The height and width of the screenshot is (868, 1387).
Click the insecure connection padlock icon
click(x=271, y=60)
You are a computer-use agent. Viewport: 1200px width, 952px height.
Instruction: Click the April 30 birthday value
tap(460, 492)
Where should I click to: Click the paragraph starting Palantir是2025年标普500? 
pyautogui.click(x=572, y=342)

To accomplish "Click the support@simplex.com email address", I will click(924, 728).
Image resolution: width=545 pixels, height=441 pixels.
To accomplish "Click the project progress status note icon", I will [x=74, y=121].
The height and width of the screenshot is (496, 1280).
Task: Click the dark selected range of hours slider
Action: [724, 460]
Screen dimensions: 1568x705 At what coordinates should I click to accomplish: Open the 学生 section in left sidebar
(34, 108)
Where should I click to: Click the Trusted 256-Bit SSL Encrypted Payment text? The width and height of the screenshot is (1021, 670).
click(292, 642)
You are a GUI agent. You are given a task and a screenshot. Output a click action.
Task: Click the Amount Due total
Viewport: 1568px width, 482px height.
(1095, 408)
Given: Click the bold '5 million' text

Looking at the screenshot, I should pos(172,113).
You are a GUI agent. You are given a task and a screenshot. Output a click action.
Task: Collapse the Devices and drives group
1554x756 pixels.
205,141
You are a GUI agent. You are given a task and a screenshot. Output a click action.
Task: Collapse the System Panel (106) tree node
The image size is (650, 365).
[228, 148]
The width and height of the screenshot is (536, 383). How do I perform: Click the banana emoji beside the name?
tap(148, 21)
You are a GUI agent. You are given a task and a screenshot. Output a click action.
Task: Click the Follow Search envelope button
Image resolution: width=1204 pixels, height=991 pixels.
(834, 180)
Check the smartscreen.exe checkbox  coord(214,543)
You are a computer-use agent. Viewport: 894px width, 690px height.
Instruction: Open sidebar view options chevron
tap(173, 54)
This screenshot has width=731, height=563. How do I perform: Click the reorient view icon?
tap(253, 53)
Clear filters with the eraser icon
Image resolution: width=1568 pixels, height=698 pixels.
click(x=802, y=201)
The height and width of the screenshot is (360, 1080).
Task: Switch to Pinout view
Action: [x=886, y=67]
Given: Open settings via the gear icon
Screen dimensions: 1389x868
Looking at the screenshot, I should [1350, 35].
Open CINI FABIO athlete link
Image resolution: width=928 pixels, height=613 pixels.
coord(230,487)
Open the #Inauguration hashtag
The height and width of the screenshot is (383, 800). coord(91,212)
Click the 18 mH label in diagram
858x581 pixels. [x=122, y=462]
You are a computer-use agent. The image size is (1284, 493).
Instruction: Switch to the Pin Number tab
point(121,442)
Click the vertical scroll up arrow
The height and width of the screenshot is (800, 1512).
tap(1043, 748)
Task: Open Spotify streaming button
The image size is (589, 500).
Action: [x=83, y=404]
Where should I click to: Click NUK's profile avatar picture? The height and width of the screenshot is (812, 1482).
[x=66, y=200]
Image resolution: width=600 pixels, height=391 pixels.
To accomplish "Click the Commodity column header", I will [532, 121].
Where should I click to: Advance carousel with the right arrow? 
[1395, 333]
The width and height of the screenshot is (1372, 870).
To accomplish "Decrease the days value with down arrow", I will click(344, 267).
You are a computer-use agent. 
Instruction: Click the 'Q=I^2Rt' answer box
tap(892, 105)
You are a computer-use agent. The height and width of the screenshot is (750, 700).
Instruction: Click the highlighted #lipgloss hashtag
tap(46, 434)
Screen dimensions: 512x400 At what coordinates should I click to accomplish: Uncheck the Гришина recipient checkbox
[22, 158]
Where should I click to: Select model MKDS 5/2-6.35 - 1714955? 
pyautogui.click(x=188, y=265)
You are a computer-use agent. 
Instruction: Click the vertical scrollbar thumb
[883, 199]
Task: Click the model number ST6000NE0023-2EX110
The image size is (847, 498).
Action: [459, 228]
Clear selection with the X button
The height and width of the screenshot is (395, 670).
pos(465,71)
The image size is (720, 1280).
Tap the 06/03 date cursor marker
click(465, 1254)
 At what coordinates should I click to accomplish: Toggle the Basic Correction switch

> **DIRECTIONS FOR THIS TASK**: Copy out the whole listing exactly; please set it all down.

> **TASK RESPONSE**:
The height and width of the screenshot is (868, 1387).
Click the insecure connection padlock icon
click(x=271, y=60)
You are a computer-use agent. Viewport: 1200px width, 952px height.
Instruction: Click the April 30 birthday value
tap(460, 492)
Where should I click to: Click the paragraph starting Palantir是2025年标普500? 
pyautogui.click(x=572, y=342)

To accomplish "Click the support@simplex.com email address", I will click(924, 728).
Image resolution: width=545 pixels, height=441 pixels.
To accomplish "Click the project progress status note icon", I will [x=74, y=121].
The height and width of the screenshot is (496, 1280).
Task: Click the dark selected range of hours slider
Action: [724, 460]
Screen dimensions: 1568x705 At what coordinates should I click to accomplish: Open the 学生 section in left sidebar
(34, 108)
Where should I click to: Click the Trusted 256-Bit SSL Encrypted Payment text? The width and height of the screenshot is (1021, 670).
click(292, 642)
You are a GUI agent. You are given a task and a screenshot. Output a click action.
Task: Click the Amount Due total
Viewport: 1568px width, 482px height.
(1095, 408)
Given: Click the bold '5 million' text

Looking at the screenshot, I should pos(172,113).
You are a GUI agent. You are given a task and a screenshot. Output a click action.
Task: Collapse the Devices and drives group
1554x756 pixels.
205,141
You are a GUI agent. You are given a task and a screenshot. Output a click action.
Task: Collapse the System Panel (106) tree node
The image size is (650, 365).
[228, 148]
The width and height of the screenshot is (536, 383). How do I perform: Click the banana emoji beside the name?
tap(148, 21)
You are a GUI agent. You are given a task and a screenshot. Output a click action.
Task: Click the Follow Search envelope button
Image resolution: width=1204 pixels, height=991 pixels.
(834, 180)
Check the smartscreen.exe checkbox  coord(214,543)
You are a computer-use agent. Viewport: 894px width, 690px height.
Instruction: Open sidebar view options chevron
tap(173, 54)
This screenshot has width=731, height=563. How do I perform: Click the reorient view icon?
tap(253, 53)
Clear filters with the eraser icon
Image resolution: width=1568 pixels, height=698 pixels.
click(x=802, y=201)
The height and width of the screenshot is (360, 1080).
Task: Switch to Pinout view
Action: [x=886, y=67]
Given: Open settings via the gear icon
Screen dimensions: 1389x868
Looking at the screenshot, I should [1350, 35].
Open CINI FABIO athlete link
Image resolution: width=928 pixels, height=613 pixels.
coord(230,487)
Open the #Inauguration hashtag
The height and width of the screenshot is (383, 800). coord(91,212)
Click the 18 mH label in diagram
858x581 pixels. [x=122, y=462]
You are a computer-use agent. The image size is (1284, 493).
Instruction: Switch to the Pin Number tab
point(121,442)
Click the vertical scroll up arrow
The height and width of the screenshot is (800, 1512).
tap(1043, 748)
Task: Open Spotify streaming button
The image size is (589, 500).
Action: [x=83, y=404]
Where should I click to: Click NUK's profile avatar picture? The height and width of the screenshot is (812, 1482).
[x=66, y=200]
Image resolution: width=600 pixels, height=391 pixels.
To accomplish "Click the Commodity column header", I will [532, 121].
Where should I click to: Advance carousel with the right arrow? 
[1395, 333]
The width and height of the screenshot is (1372, 870).
To accomplish "Decrease the days value with down arrow", I will click(344, 267).
You are a computer-use agent. 
Instruction: Click the 'Q=I^2Rt' answer box
tap(892, 105)
You are a computer-use agent. The height and width of the screenshot is (750, 700).
Instruction: Click the highlighted #lipgloss hashtag
tap(46, 434)
Screen dimensions: 512x400 At what coordinates should I click to accomplish: Uncheck the Гришина recipient checkbox
[22, 158]
Where should I click to: Select model MKDS 5/2-6.35 - 1714955? 
pyautogui.click(x=188, y=265)
You are a computer-use agent. 
Instruction: Click the vertical scrollbar thumb
[883, 199]
Task: Click the model number ST6000NE0023-2EX110
The image size is (847, 498).
Action: [459, 228]
Clear selection with the X button
The height and width of the screenshot is (395, 670).
pos(465,71)
The image size is (720, 1280).
Tap the 06/03 date cursor marker
click(465, 1254)
 At what coordinates should I click to accomplish: Toggle the Basic Correction switch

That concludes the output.